As Rep. Jeb Hensarling’s Dodd-Frank repeal bill heads to the House floor this week, it will be the target of controversial amendments, including a couple that some Republicans are likely to support.

By late Monday, 16 amendments had been filed on the bill, which is scheduled for the House Rules Committee Tuesday evening.

The proposed amendments include one that would return to the Depression-era Glass-Steagall style of bank regulation, one that would maintain the Labor Department’s fiduciary rule, and one that would allow marijuana-related businesses access to the federal banking system.
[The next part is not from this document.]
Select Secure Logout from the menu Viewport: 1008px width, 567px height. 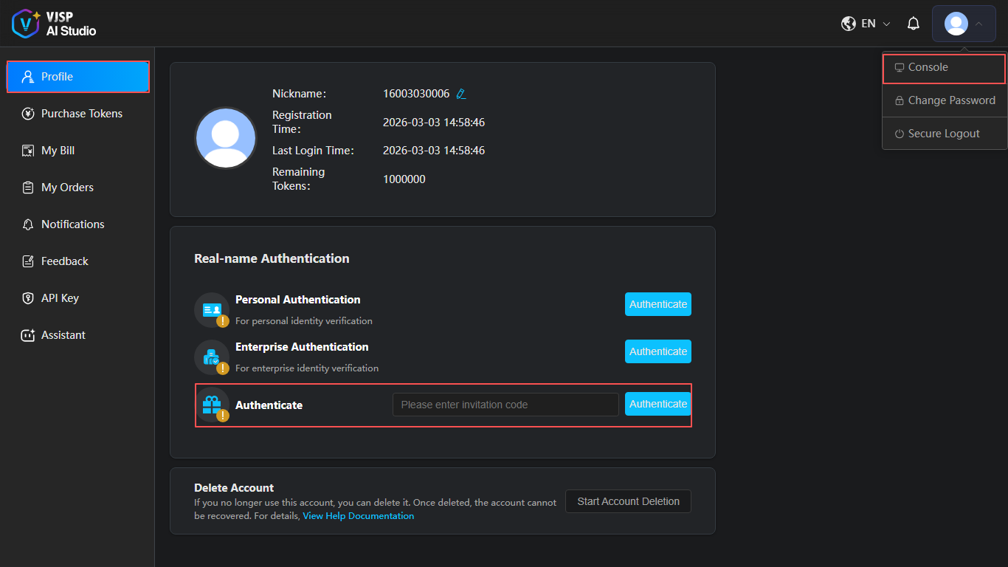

The bill, approved by the House Financial Services Committee last month on a party-line 34-26 vote, had been slated to come to the floor before the House recess last week, but was weighed down by another divisive provision, repeal of the Durbin amendment. That Dodd-Frank feature, which cut in half what banks could charge retailers for customers’ use of debit cards, led to about $8 billion a year in savings for retailers and a similar loss for banks.

The amendment, offered by Sen. Richard J. Durbin, D-Ill., became part of the 2010 Dodd-Frank law. House lawmakers approved repeal of the amendment on the bill that moved through committee, but that provision was dropped after GOP whip counts showed it could threaten passage.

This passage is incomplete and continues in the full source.